• DIRECTIONS:
Return every line of the entries below verbatim, omitting the pictures.

Entries for locating text and items
----

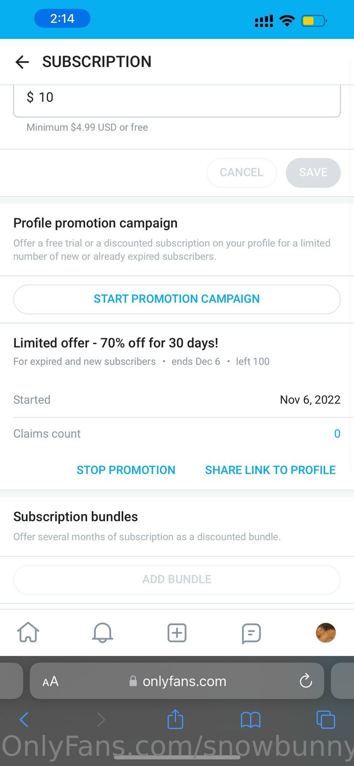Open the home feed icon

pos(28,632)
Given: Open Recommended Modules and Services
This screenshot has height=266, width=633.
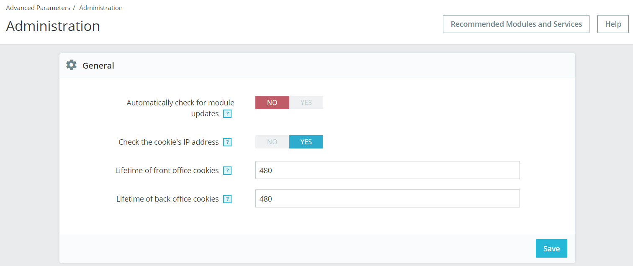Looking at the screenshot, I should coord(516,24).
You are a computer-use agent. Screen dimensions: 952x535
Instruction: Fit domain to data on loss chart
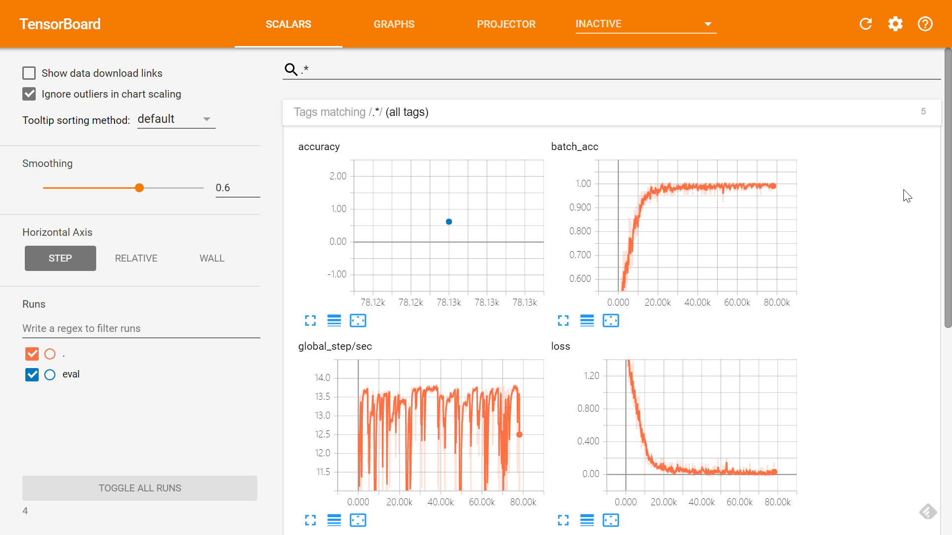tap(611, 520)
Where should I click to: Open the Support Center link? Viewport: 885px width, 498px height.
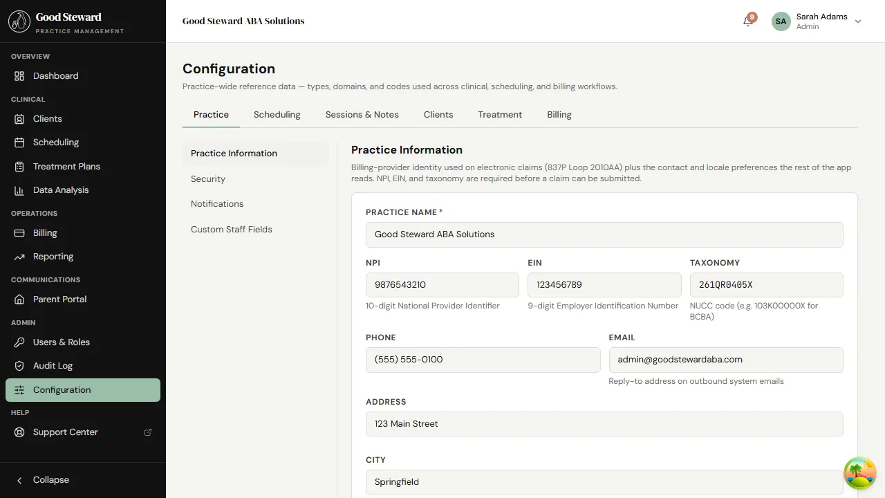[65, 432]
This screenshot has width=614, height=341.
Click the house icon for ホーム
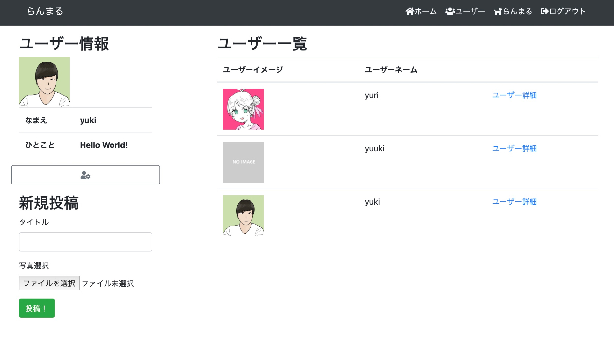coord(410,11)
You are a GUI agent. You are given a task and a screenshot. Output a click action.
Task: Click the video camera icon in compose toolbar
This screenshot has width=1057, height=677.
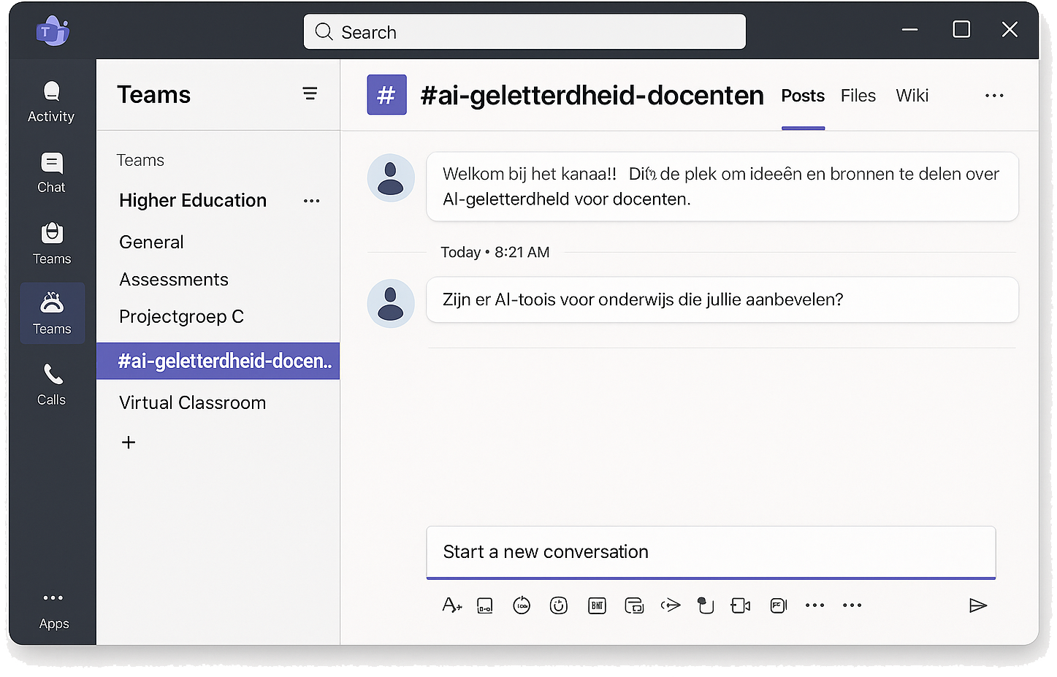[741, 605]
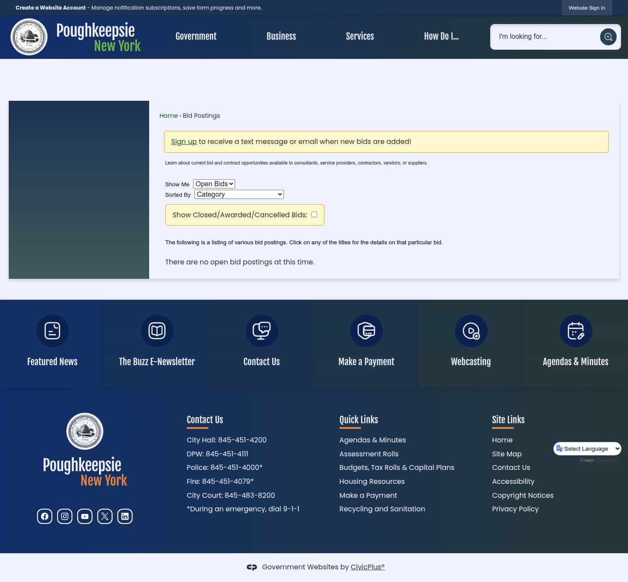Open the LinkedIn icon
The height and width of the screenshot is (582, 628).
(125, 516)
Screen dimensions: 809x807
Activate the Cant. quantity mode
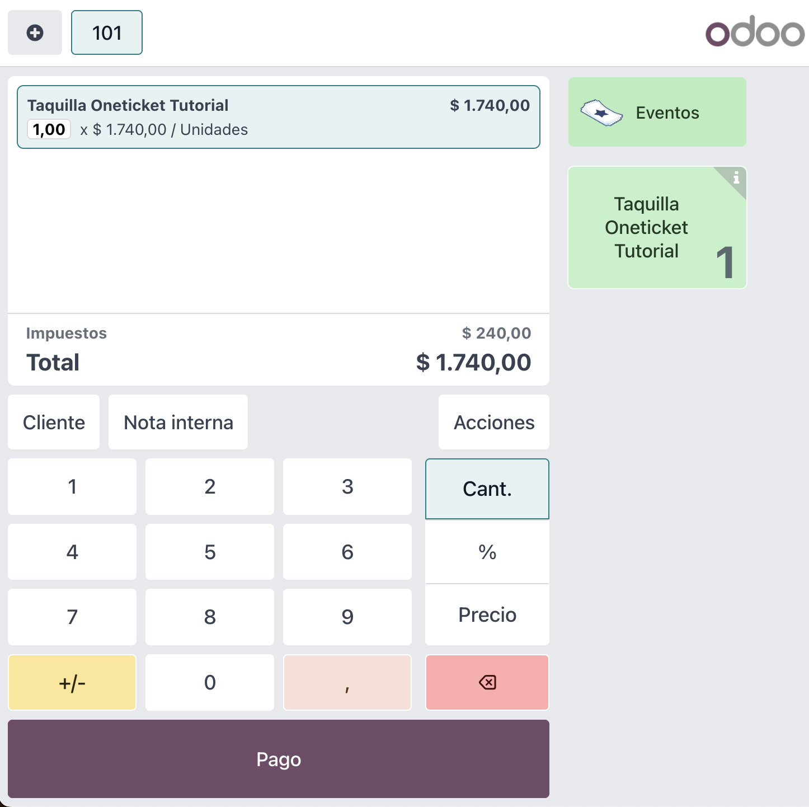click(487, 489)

----

• THE ANSWER:
Open the home feed icon

pos(28,632)
Given: Open Recommended Modules and Services
This screenshot has height=266, width=633.
Looking at the screenshot, I should coord(516,24).
You are a computer-use agent. Screen dimensions: 952x535
Instruction: Fit domain to data on loss chart
tap(611, 520)
Where should I click to: Open the Support Center link? Viewport: 885px width, 498px height.
[65, 432]
This screenshot has width=614, height=341.
Click the house icon for ホーム
coord(410,11)
You are a GUI agent. You are given a task and a screenshot. Output a click action.
Task: Click the video camera icon in compose toolbar
This screenshot has width=1057, height=677.
[741, 605]
Open the LinkedIn icon
The height and width of the screenshot is (582, 628).
(125, 516)
Screen dimensions: 809x807
Activate the Cant. quantity mode
click(487, 489)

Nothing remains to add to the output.